Calling all birders: A new study is seeking participants in the Southeast U.S. this summer

Birders visit Fort Indiantown
© Birders take part in a bird walk - by Tech. Sgt. Ted Nichols, via Wikimedia Commons
Birds add beauty to our lives, interesting behavior to observe, and are prime indicators of how well we are taking care of our planet.
—Donna McCarty, Birdathon chair, Amos W. Butler Audubon Society

Though it sounds like a technical term more suited for computer programming, avicaching is actually a growing practice that encourages birders to collect and share their data from bird-watching through an internationally known phone app. This practice of citizen science began about a decade ago with eBird, a project of the Cornell Lab of Ornithology, as a way to fill in the data gaps from underrepresented habitats.

Avicaching requires taking the road less-traveled, oftentimes in managed forests or private property, to not only hear and identity birds, but to also track their location and wellbeing. Why the need for off-road trekking? “Roadside bias” is a common drawback when mapping birds’ habitats from strictly a busy main road or highway. For instance, bobwhites prefer relatively open or young forests with just the beginnings of regrowth, while Swainson’s Warblers prefer a dense canopy forest with plenty of undergrowth. Tracking these species isn’t so easy from the comforts of one’s own car or parking lot.
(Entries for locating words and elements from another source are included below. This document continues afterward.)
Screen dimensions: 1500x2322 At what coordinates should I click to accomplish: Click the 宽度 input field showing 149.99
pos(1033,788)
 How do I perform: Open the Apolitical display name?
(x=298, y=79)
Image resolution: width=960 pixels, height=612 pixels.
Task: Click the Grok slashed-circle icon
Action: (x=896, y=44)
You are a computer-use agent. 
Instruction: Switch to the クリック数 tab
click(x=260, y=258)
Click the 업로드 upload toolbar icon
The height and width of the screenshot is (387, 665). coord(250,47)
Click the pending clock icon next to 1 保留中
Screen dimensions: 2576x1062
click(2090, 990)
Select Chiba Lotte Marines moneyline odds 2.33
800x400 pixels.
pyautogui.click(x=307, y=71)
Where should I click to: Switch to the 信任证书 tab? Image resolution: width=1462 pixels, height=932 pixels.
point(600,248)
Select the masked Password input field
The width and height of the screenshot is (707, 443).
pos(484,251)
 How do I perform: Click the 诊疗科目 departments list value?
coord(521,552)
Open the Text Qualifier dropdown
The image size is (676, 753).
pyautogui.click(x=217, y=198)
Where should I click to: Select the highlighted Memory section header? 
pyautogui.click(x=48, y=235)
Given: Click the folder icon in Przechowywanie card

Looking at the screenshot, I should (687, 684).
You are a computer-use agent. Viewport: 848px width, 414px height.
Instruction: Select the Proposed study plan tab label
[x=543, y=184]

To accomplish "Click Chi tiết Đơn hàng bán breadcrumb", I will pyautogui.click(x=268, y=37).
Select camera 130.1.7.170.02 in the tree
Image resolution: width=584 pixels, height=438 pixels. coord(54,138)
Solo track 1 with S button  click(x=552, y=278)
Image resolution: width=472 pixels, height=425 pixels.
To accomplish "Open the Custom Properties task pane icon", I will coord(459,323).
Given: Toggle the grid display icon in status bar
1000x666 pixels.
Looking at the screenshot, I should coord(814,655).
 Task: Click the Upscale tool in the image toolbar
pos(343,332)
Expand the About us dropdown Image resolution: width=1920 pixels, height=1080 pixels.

To try and fill in these data gaps, the Sustainable Forestry Initiative (SFI) has joined forces with American Bird Conservancy to collect statistics on birds in the Southeast United States to take a closer look at certain forest habitats this summer. These working forests, located in Alabama and North Carolina, are all SFI-certified, meaning the lands meet a high standard for forest management, including practices to protect water quality, biodiversity, wildlife habitat, and species at risk. For three weeks this summer, birders are encouraged to collect raw data about these managed forests and its feathered inhabitants.

Why is tracking and identifying the homes of American birds so important? Because the collected data can inform both private companies and conservationists how certain terrains, managed forests in this case, are faring. “We’ve been tracking declines in even common [bird] species,” notes Emily Jo Williams, Vice President of the Migratory Birds & Habitats division of American Bird Conservancy. “But we still have time to make changes and maintain better bird habitats.”

“Forestlands managed to the SFI Program Standards provide a unique opportunity for collaboration at a large scale to address habitat needs for species at risk,” added Paul Trianosky, Chief Conservation Officer at SFI. “Hopefully we can help reverse the trend of these declining bird populations.”